One of the stranger things I've gotten to experience lately is "courting" potential graduate students. I hope to get some good students to apply to the program and with any luck they will actually come to my department and work with me. But the whole process is a sort of sordid version of junior high school role reversals- you know, trying to seem as cool as you possibly can and even flaunting all the geeky lab-bling at your disposal. At least I haven't had to slow dance to INXS "Never Tear Us Apart"- yet - but prospects are good to have some good people working on projects with me- eager, excited, and full of geo-love.

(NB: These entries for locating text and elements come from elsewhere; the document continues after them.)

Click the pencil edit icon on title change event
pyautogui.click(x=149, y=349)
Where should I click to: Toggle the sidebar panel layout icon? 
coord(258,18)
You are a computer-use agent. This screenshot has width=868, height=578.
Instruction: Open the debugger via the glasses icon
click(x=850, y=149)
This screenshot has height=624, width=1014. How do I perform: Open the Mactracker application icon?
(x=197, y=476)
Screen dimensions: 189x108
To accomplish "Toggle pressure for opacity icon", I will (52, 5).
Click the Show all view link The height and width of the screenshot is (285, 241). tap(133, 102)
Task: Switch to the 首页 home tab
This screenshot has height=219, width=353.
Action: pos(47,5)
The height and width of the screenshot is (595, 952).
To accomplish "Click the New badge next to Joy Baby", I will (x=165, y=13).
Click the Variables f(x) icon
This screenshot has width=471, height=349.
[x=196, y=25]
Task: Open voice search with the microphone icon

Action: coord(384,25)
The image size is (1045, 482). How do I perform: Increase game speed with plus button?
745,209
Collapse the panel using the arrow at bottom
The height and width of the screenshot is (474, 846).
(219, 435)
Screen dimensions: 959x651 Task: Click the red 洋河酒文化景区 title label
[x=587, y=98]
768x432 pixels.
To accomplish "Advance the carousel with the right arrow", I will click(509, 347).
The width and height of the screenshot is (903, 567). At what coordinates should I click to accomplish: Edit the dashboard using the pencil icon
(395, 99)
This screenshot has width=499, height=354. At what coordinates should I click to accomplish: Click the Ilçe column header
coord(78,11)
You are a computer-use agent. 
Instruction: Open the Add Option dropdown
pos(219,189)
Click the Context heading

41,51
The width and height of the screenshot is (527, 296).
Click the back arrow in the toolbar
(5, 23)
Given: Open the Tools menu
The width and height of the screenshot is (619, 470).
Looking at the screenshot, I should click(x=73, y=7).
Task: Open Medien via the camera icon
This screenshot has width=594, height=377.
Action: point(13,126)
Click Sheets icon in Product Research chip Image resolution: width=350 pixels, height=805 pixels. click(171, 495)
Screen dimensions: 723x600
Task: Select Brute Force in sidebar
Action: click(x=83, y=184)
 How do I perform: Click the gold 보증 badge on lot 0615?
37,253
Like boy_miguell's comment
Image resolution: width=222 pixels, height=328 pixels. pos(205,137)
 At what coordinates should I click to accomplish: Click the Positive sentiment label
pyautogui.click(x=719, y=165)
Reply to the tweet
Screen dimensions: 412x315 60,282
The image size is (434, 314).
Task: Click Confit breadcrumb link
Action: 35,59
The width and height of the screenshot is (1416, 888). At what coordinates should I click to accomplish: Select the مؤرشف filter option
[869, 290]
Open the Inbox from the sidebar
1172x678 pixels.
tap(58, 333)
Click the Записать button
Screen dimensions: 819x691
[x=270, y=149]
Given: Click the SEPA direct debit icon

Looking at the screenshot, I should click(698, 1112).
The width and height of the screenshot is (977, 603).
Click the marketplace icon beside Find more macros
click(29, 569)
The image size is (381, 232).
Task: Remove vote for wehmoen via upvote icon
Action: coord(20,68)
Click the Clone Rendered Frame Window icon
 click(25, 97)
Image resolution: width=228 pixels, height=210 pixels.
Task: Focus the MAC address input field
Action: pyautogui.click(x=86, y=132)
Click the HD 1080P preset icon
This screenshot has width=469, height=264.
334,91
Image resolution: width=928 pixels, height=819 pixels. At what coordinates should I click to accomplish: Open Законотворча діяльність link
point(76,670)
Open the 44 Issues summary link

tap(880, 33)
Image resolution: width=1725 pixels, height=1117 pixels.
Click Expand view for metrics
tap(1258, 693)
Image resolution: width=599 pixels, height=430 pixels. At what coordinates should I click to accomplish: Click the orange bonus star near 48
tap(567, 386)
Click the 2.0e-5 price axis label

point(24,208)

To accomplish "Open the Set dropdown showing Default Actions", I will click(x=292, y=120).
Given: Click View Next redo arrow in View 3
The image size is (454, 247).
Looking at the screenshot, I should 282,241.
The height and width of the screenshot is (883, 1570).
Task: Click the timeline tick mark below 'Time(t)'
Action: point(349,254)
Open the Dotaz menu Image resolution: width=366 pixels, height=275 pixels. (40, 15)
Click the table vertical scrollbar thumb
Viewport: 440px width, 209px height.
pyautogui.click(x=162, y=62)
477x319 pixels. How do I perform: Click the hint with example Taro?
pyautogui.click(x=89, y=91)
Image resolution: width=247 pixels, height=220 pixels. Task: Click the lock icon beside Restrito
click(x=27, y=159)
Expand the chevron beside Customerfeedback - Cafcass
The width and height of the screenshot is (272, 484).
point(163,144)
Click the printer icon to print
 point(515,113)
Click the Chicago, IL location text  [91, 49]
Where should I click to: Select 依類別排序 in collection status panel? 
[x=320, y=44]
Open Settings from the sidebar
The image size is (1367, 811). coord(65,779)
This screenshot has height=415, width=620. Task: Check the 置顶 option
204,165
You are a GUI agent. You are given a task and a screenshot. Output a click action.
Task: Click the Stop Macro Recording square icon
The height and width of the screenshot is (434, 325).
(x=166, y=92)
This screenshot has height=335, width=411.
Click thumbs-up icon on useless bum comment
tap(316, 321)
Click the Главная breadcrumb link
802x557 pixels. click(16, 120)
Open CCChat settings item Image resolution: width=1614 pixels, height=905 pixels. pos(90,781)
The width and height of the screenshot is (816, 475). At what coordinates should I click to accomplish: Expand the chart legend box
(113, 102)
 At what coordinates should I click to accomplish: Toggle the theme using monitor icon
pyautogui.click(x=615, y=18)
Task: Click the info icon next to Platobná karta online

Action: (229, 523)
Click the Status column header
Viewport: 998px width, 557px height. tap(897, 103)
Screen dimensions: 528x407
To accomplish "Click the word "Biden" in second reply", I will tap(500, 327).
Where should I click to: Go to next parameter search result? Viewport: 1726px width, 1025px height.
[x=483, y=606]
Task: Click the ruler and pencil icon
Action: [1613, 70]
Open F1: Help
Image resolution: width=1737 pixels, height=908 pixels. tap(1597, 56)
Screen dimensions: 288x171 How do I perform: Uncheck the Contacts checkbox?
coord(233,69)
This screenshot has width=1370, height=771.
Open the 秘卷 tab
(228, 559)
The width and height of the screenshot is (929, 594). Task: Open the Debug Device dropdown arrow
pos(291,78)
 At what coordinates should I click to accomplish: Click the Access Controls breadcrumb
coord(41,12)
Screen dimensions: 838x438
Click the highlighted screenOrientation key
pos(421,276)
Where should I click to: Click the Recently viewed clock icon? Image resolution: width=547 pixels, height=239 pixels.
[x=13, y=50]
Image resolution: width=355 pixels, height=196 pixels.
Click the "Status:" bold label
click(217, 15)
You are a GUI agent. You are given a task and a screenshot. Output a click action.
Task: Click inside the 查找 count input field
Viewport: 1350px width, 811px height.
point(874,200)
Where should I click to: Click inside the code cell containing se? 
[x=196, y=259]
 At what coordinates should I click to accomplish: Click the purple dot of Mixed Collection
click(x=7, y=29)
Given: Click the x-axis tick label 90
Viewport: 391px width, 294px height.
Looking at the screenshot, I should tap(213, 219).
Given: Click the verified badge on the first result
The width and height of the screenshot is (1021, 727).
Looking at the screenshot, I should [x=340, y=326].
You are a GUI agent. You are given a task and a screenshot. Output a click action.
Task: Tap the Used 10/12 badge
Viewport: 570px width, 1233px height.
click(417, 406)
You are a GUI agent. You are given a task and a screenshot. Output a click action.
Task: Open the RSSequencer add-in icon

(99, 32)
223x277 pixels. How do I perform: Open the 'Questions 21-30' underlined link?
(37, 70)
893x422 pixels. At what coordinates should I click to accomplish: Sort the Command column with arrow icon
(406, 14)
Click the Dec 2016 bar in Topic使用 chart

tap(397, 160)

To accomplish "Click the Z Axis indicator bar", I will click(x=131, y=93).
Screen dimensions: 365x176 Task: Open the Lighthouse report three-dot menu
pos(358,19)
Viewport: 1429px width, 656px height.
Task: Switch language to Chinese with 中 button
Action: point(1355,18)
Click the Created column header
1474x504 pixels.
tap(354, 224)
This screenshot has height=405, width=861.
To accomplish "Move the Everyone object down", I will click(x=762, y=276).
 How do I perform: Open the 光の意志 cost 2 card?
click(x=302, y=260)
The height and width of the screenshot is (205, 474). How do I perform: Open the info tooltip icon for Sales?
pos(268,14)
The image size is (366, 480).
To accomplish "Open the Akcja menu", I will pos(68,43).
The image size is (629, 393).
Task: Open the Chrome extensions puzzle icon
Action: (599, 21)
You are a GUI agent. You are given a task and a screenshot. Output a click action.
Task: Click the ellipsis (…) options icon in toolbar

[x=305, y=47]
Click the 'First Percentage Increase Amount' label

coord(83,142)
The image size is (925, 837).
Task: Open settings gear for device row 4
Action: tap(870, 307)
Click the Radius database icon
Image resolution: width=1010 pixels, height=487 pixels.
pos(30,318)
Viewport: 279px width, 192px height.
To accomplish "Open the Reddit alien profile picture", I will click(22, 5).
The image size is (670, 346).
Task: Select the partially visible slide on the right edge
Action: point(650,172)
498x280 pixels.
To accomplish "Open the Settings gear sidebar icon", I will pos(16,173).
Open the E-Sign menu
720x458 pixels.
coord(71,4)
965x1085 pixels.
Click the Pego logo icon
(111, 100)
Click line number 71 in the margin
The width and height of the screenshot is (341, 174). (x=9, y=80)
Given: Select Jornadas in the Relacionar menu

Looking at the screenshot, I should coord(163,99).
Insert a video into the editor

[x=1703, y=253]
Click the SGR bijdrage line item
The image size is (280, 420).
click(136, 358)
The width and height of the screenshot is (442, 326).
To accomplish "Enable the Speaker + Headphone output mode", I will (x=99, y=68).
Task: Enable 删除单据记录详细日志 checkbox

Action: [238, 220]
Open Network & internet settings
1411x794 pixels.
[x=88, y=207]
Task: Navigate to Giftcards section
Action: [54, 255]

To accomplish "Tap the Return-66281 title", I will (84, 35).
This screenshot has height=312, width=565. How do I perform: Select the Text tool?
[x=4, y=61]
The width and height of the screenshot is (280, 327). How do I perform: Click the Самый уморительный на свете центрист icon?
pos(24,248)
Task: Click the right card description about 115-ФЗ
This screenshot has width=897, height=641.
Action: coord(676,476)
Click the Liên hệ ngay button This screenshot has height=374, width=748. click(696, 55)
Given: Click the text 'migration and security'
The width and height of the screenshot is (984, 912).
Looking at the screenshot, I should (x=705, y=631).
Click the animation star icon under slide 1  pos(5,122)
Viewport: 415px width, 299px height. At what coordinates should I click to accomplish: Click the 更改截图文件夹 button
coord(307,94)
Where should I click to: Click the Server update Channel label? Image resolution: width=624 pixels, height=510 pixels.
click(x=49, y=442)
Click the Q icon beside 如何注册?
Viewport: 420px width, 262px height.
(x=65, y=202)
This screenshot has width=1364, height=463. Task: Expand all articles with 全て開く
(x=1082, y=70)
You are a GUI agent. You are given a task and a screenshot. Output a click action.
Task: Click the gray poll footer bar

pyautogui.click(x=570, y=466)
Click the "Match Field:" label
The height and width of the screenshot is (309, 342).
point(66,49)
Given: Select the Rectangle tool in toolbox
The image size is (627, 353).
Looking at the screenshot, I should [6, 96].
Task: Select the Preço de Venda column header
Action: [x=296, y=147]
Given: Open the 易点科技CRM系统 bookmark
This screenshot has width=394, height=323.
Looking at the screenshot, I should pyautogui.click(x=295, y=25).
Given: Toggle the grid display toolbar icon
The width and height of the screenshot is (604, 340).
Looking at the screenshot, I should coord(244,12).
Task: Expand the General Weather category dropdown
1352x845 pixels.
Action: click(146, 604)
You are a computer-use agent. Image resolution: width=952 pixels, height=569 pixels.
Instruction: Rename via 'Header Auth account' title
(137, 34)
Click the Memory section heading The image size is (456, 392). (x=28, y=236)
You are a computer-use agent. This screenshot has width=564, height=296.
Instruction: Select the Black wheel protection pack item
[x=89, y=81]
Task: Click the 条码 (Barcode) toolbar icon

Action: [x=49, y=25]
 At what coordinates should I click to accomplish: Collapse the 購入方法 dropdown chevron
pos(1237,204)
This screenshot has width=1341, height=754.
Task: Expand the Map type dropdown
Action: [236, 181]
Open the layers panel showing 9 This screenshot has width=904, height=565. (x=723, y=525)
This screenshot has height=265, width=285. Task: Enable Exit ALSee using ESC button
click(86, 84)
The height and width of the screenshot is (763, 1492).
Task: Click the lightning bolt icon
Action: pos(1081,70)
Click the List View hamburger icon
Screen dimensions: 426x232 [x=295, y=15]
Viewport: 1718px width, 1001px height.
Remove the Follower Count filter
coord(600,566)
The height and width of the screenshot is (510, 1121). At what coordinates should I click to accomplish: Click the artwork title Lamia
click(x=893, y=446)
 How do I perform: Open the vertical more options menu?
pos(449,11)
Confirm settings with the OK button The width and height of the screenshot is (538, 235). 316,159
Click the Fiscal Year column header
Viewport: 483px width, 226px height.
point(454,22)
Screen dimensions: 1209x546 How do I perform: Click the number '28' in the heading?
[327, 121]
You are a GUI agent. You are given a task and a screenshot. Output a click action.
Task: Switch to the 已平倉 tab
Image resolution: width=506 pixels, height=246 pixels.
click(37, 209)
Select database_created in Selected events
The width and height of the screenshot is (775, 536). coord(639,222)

I have to say that talking with these young'uns is hilarious- its like looking in a time-warped mirror of what I was back in my geology puppy-love days. I literally had more than one student say to me "I'm not exactly sure what I want to focus on- I just like it all so much!" Soooo cute! And I admit, put an outcrop in front of me and I pretty much start slobbering like a Labrador, and I even get the Pavlovian response to plotting new data or tweeking a figure to perfection, but all that does get a bit clouded by the publish-or-perish (or fund-thy-research-or-perish as may be more of the case) rat race that is academia. Of course, when it comes down to it, that excitement about rocks is always there, waiting underneath the to-do list of tedium necessary to keep institutions of higher learning operating. And in the end it makes this a pretty cool way to make a living!